Cut to the 1990s, and when I finally made it to South Korea, I was pretty psyched to realize how much of my favorite animation, new and old, Western and Japanese, was actually being made there. In fact, at its peak in the mid-1990s, Korea accounted for nearly 50 percent of the world's animation, including "The Simpsons", "Star Wars: The Clone Wars", and "Spongebob Squarepants". Companies like Nelson Shin's Akom worked on animated films like "The Transformers" (the 1986 cartoon, not the Michael Bay explosion fest) and the "My Little Pony" movie.
Korean animators were some of the busiest on the planet back then, however they were mostly subcontracting for other countries, not making their own, original content. Even back in the 1990s, though, animators knew Korea could not remain only in the subcontracting game. Korea was growing richer quickly, and so were labor costs. Meanwhile, the competition from developing countries was growing. Clearly, Korea's days as a subcontractor were numbered.
Fortunately, the Korean government also realized how important a strong animation sector could be (thanks in part of the 1994 report that said over 95 percent of content exports were then in animation). It helped started the Seoul International Cartoon & Animation Festival in 1995, and provided more support for struggling animation upstarts. And so early on, there push was on to make Korea the creator of original content.
The first attempts to move into original content were mixed at best. Movies like Lee Seong-gang's "My Beautiful Girl, Mari" (2002) won praise all over the world and the Grand Prize at the 2003 Annecy International Animated Film Festival, but did poorly at the box office in Korea (although the film did so surprisingly well on DVD). "Wonderful Days" (2003) excited people with their cutting-edge mix of 2D and 3D effects, but the story was just not strong enough, and the film flopped.

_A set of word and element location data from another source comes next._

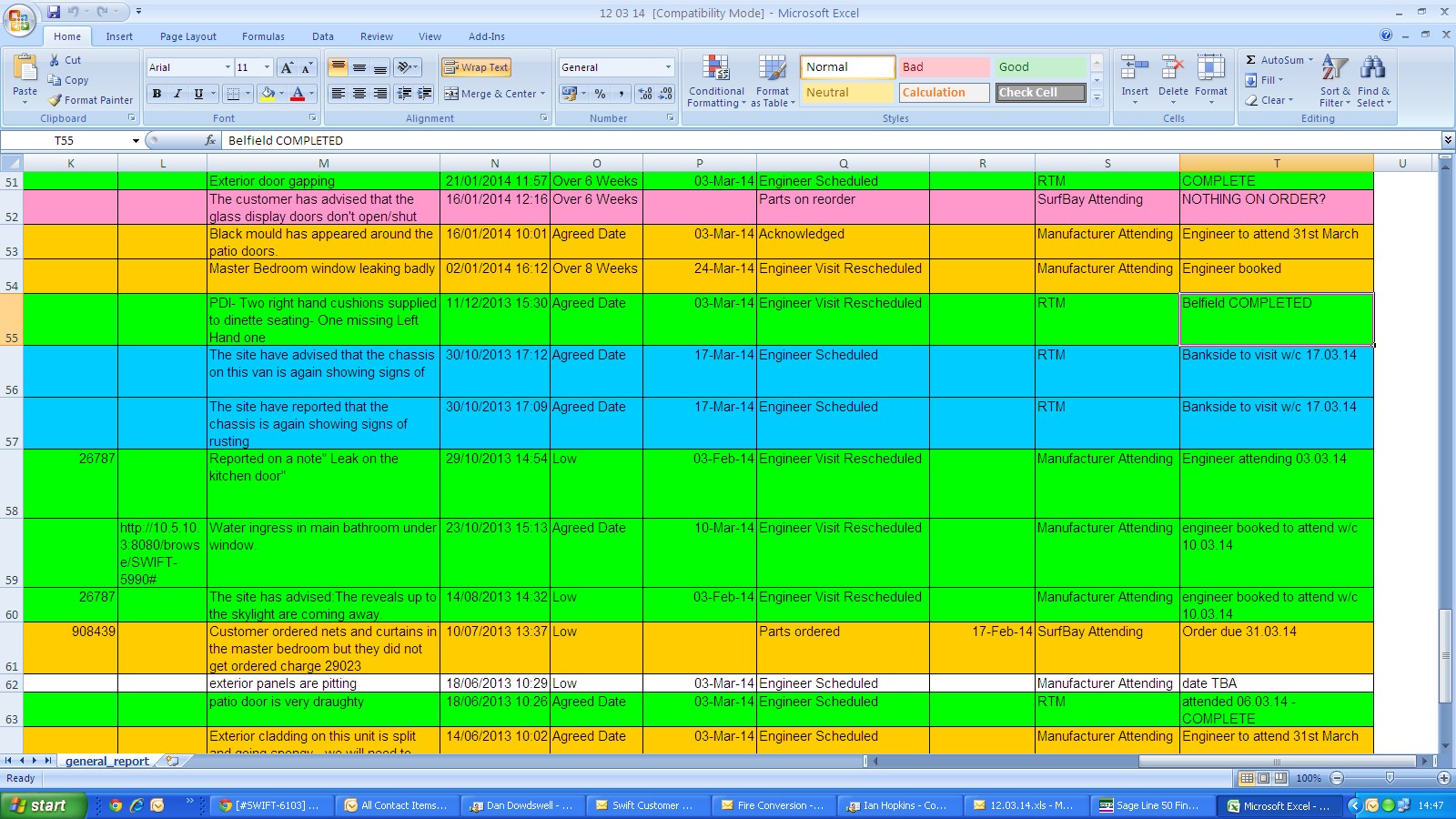Click the zoom slider in status bar
This screenshot has width=1456, height=819.
[1390, 778]
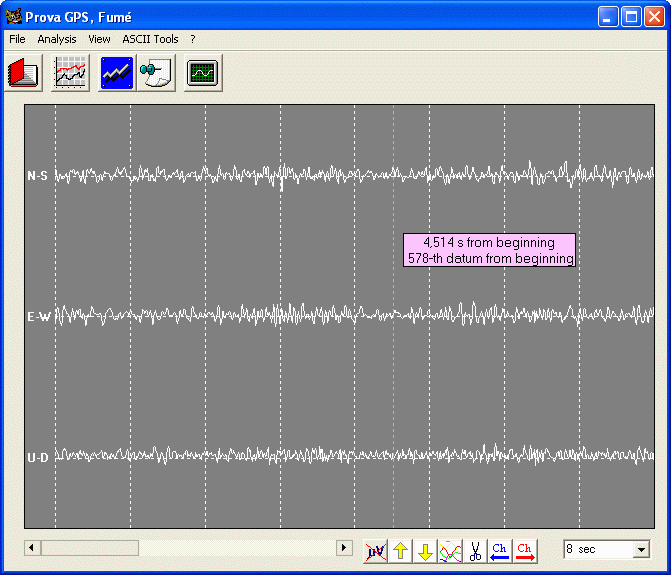Click the red book toolbar icon

(x=23, y=73)
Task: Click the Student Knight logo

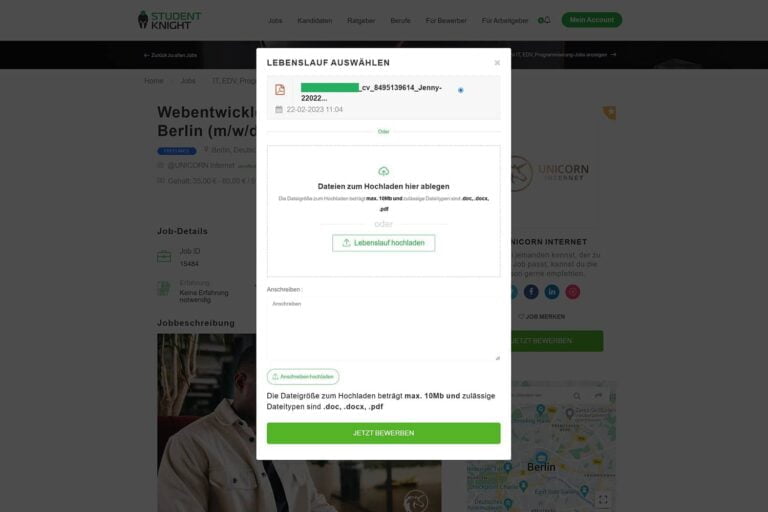Action: (x=169, y=20)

Gradually, however, the animation biz found its legs, figuring out the secrets to strong storytelling and original style. The first big successes were in television, especially with programs geared toward younger viewers (Koreans have always valued educational programming and children's content).
In 1994, there was just one university animation program, but today there are many, and scores of private institutes teaching animation. As this new generation of talent grew up, nurtured by the successes Korea has having in movies, music, and the other arts, they began to produce 3D and other types of animation for the new age.
Today, Korean animation is a $300 million market at home, with $80 million coming from exports. Dozens of animation Korean companies are producing TV series and other content that is popular all over the world, both on their own and in partnership with international companies. "Pororo the Little Penguin", begun in Korea in 2002, soon took off overseas. "Jang Geum's Dream" was a 2006 series that followed up on the hugely popular live-action TV series "Jewel in the Palace" (aka "Dae Jang Geum"). "Mug Travel" was both a TV series and a movie release.
Redrover's 3D series "Bolts and Blip" in particular has done well, making it onto TV around the world, with another program, "The Nut Job" on its way. "Bolts and Blip - Movie" will be released as a feature film.
Korean animators are also an important part of the top Western animation companies, such as Yeon In-kyung and Chung Gwang-jo, who worked on Dreamworks Animation's "Megamind". Joh sung-yeon is a prominent animator over at Pixar.
After years of struggle, the Korean animation industry has grown into a major player and creative force in the world. There is still much to be learned, but Korea has a special niche, and will certainly continue to grow and shine.